De impact van isolatie op het EPC NR
Studiebureau Exergie deed in opdracht van Recticel onderzoek naar de impact van extra isolatie en nieuwe technieken op de duurzaamheid van een niet-residentieel gebouw. Ze vertrokken van een standaard L-vormig kantoorgebouw met 3 verdiepingen dat tussen 7 en 19 u. gebruikt wordt, met volledige bezetting tussen 9 en 17 u.
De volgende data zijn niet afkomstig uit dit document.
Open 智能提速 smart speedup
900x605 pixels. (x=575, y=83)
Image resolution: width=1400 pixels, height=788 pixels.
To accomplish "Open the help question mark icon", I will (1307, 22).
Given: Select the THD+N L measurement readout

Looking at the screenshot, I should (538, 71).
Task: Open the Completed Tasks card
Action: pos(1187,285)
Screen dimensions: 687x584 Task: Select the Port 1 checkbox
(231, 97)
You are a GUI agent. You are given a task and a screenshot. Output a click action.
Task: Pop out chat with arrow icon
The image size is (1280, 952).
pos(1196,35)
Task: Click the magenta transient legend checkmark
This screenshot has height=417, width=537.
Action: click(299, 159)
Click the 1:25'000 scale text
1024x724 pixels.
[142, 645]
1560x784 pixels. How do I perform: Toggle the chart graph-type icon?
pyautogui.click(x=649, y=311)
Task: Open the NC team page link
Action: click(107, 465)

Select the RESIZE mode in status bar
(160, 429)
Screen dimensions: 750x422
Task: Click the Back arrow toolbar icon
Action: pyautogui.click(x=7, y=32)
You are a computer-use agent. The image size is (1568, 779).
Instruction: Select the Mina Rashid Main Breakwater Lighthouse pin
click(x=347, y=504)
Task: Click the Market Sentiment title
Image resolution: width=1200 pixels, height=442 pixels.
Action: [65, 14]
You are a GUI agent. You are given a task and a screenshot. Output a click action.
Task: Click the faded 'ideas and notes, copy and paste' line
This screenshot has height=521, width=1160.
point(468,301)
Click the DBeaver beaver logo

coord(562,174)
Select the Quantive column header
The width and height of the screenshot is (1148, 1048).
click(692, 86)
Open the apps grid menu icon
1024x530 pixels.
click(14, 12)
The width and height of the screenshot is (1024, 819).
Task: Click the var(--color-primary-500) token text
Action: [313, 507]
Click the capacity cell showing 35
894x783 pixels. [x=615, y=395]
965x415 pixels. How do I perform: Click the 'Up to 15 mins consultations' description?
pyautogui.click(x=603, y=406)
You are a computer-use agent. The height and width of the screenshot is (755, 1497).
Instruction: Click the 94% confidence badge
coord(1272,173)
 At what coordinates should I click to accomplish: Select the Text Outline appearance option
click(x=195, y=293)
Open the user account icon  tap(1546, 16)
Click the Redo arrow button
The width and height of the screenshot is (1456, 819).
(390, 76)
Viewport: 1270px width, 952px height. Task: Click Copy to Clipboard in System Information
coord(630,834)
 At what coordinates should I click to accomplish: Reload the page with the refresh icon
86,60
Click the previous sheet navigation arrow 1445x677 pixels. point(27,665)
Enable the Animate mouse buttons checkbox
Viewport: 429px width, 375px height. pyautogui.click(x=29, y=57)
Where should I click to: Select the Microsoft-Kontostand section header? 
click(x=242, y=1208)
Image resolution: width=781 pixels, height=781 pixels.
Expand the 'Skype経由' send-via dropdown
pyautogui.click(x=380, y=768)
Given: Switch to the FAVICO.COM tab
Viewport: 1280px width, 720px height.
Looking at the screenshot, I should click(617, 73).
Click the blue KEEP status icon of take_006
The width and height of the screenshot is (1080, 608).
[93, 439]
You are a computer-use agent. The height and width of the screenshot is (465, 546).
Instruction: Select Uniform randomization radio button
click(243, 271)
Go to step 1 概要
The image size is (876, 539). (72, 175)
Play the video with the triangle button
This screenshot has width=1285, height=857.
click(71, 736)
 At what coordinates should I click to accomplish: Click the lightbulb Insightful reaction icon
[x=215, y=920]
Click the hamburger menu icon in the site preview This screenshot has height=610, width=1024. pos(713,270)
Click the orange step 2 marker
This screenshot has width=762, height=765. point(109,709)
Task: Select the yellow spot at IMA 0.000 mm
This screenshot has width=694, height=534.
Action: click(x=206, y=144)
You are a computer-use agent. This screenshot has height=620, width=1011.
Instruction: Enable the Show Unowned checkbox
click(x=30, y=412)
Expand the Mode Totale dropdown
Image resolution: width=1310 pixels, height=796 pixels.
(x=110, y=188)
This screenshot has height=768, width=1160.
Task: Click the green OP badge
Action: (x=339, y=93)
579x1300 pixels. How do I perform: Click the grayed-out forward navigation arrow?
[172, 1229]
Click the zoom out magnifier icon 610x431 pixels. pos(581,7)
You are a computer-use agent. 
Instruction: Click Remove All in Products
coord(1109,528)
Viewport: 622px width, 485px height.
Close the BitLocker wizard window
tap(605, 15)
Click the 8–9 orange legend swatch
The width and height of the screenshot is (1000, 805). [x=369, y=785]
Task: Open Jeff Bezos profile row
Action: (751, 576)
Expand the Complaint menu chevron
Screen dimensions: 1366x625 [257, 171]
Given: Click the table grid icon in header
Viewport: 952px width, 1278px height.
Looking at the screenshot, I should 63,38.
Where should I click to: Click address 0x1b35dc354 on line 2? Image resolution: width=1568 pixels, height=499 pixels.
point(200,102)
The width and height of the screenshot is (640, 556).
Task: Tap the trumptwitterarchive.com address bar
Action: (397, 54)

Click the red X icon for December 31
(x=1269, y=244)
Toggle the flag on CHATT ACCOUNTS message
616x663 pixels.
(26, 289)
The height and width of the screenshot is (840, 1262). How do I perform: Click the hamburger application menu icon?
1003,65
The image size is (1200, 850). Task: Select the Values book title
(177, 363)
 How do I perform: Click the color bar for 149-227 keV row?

Voor die situatie werkten ze verschillende renovatieschema’s uit. De basis is een gebouw met bestaande platdakisolatie en PV-panelen. In vijf scenario’s wordt de isolatie steeds verbeterd (dak, gevel, vloer, beglazing). Die vijf stappen worden de ene keer gecombineerd met een gascondensatieketel met radiatoren. Ze worden ook gecombineerd met een warmtepomp, om de impact van die betere techniek te vergelijken.
Impact van enkel isoleren
Scenario 1 vs. 5 toont de impact als je enkel extra isoleert. De energiescore zakt van 207 naar 125, een daling van 82 punten.
Scenario 6 vs. 10 toont de impact als je enkel extra isoleert, maar wel al een warmtepomp had vanaf de start. Dan zakt de energiescore van 183 naar 115, een daling van 68 punten.
Impact van enkel technieken te upgraden
Door scenario 1 en 6 te vergelijken, zie je de impact van het vervangen van een gascondensatieketel door een warmtepomp, zonder te investeren in isolatie. De energiescore zakt slechts 24 punten.
Conclusie: het verbeteren van de energiescore is een en-enverhaal: investeren in isolatie en technieken staan niet los van elkaar. Enkel zo kom je tot de beste energiescore, krijg je een groen energielabel (label A) en ben je voorbereid op 2050.